◆ **Task goal**
The string "computer" may appear on lines of the entries below; report how many such lines there are, and only that.

-- Opening Marker --

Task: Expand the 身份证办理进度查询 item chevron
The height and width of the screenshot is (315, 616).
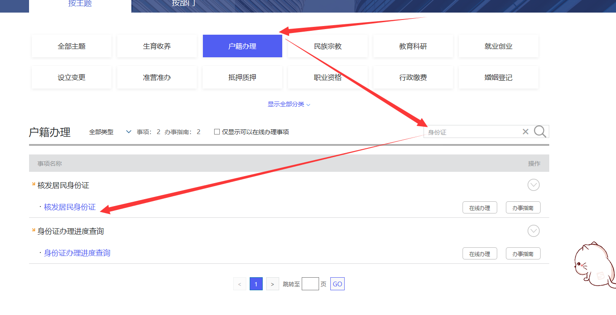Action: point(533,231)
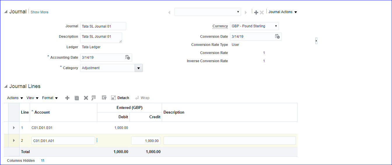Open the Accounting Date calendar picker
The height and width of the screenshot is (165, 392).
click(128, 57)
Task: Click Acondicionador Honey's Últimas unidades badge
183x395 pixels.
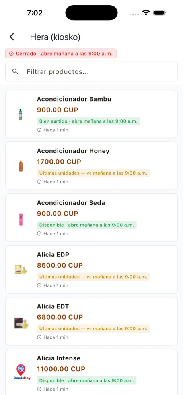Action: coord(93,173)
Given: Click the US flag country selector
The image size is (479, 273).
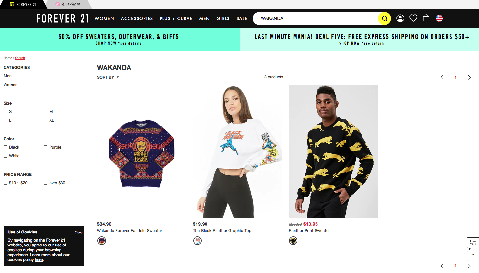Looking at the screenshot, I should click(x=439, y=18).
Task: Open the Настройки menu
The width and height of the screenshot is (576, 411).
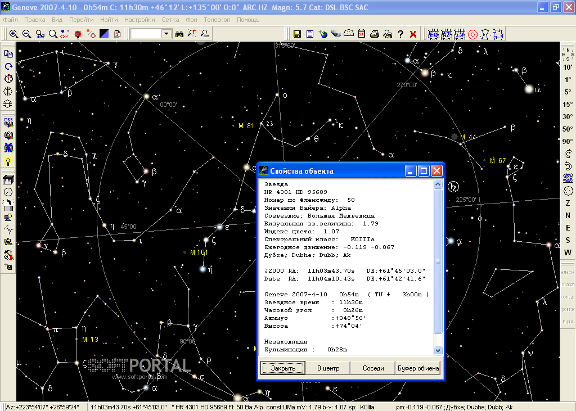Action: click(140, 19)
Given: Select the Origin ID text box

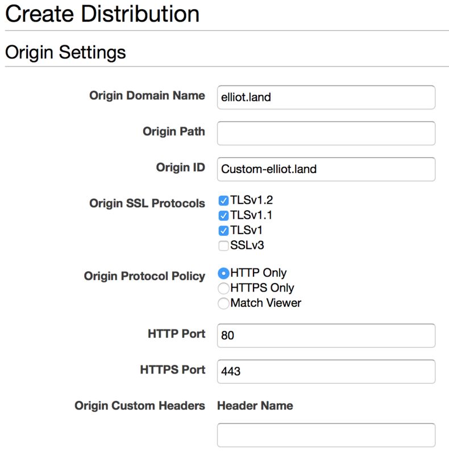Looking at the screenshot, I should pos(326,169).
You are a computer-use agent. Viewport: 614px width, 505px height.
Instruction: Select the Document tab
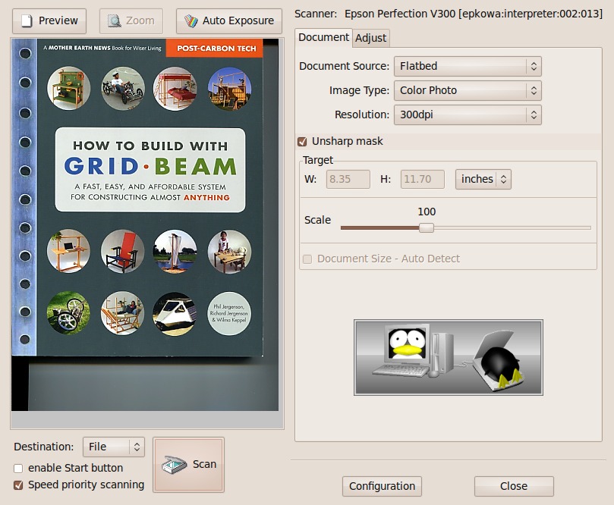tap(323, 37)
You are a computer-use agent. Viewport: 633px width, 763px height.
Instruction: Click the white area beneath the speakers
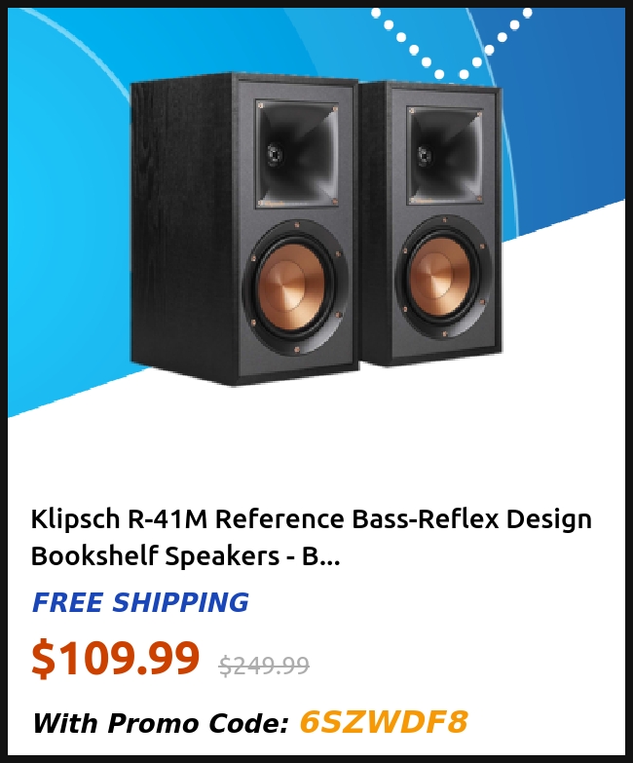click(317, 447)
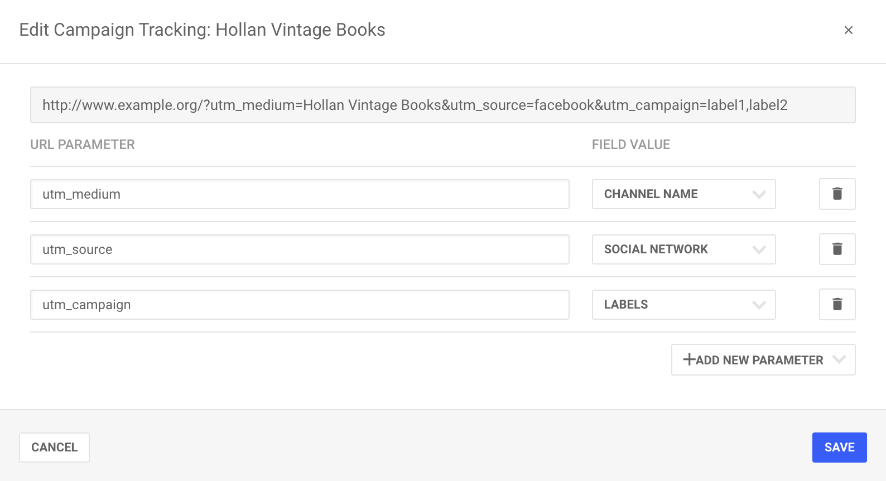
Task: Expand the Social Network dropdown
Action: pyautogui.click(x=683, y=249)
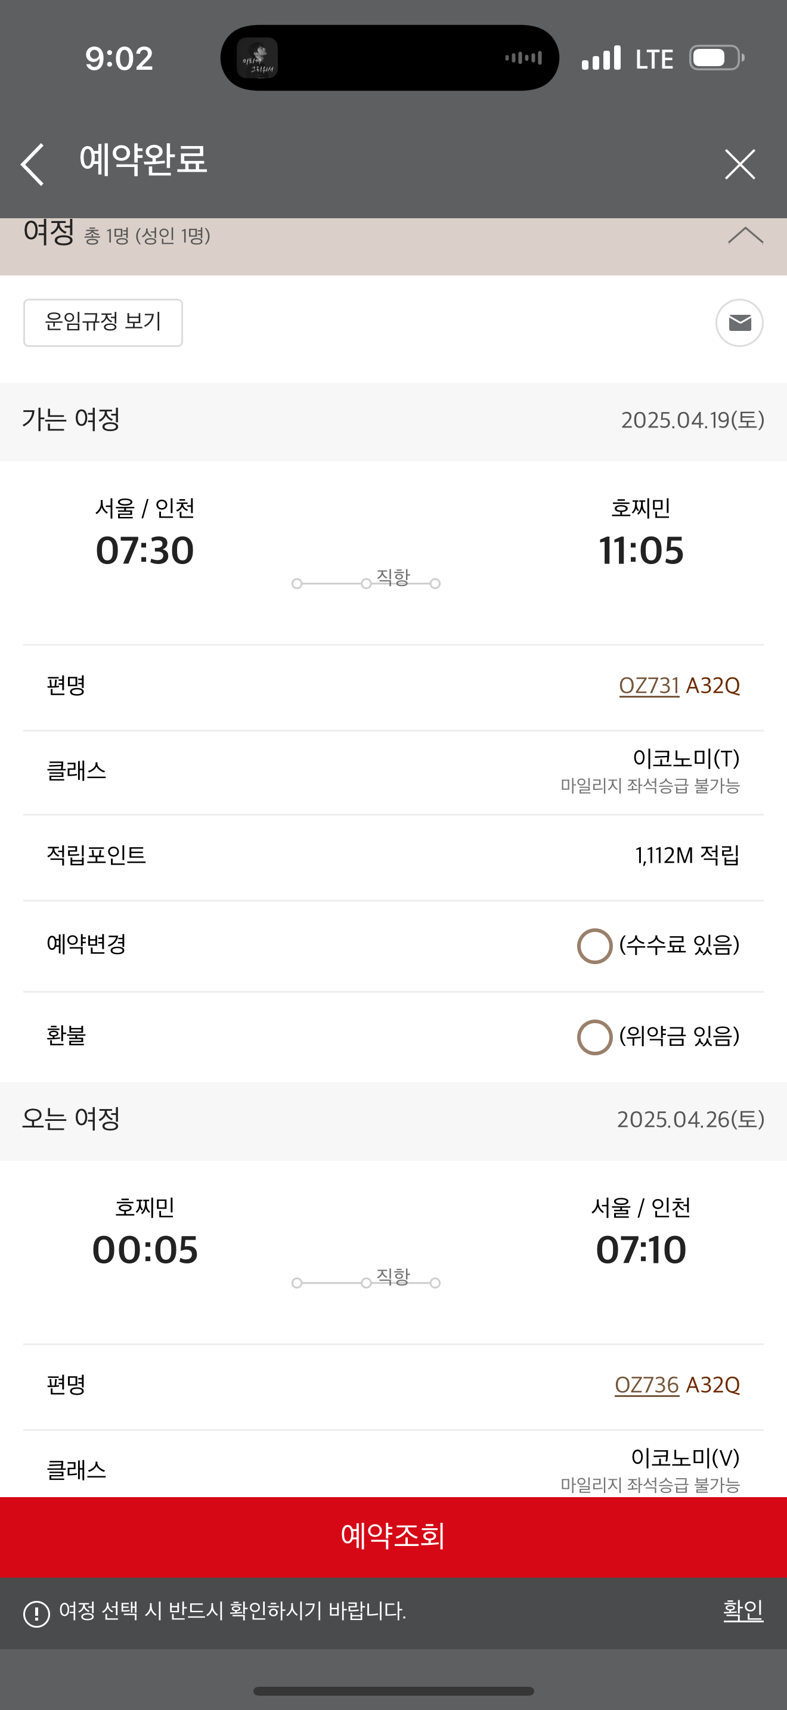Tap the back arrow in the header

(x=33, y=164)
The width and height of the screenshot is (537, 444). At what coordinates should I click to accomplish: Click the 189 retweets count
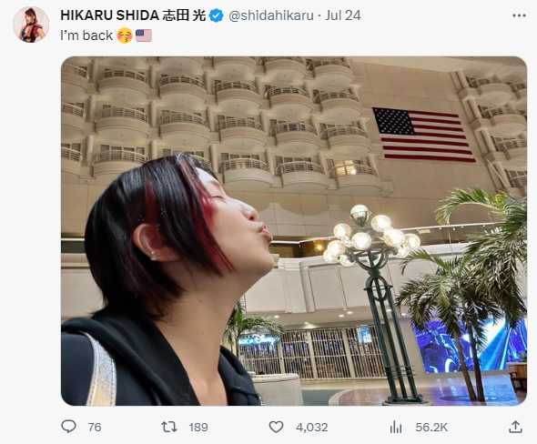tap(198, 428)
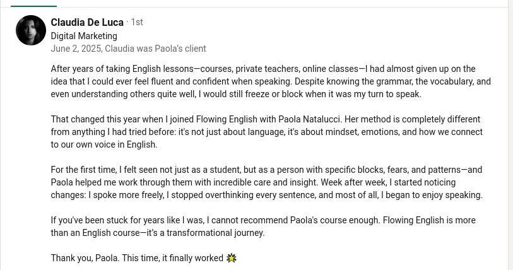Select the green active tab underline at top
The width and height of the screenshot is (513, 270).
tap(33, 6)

-- Closing Marker --

◆ **Response to this task**
2